● Exercise details: Repeat the lines of the data that follow, please, starting at the first and stopping after the one with "Futuro Eléctrico (332, 2314)".

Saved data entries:
☆ ☆ ☆ ☆ ☆

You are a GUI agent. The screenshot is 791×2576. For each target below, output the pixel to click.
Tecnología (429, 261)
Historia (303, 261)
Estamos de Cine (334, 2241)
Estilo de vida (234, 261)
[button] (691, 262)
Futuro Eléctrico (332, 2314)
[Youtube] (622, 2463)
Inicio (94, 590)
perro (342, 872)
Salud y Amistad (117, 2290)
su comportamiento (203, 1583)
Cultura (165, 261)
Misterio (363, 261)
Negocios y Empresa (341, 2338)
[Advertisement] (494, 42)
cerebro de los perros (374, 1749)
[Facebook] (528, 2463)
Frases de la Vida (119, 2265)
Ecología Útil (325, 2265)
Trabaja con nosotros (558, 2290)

☆ ☆ ☆ ☆ ☆

● Your solution:
You are a GUI agent. The screenshot is 791×2576. For each target below, output the pixel to click.
Tecnología (429, 261)
Historia (303, 261)
Estamos de Cine (334, 2241)
Estilo de vida (234, 261)
[button] (691, 262)
Futuro Eléctrico (332, 2314)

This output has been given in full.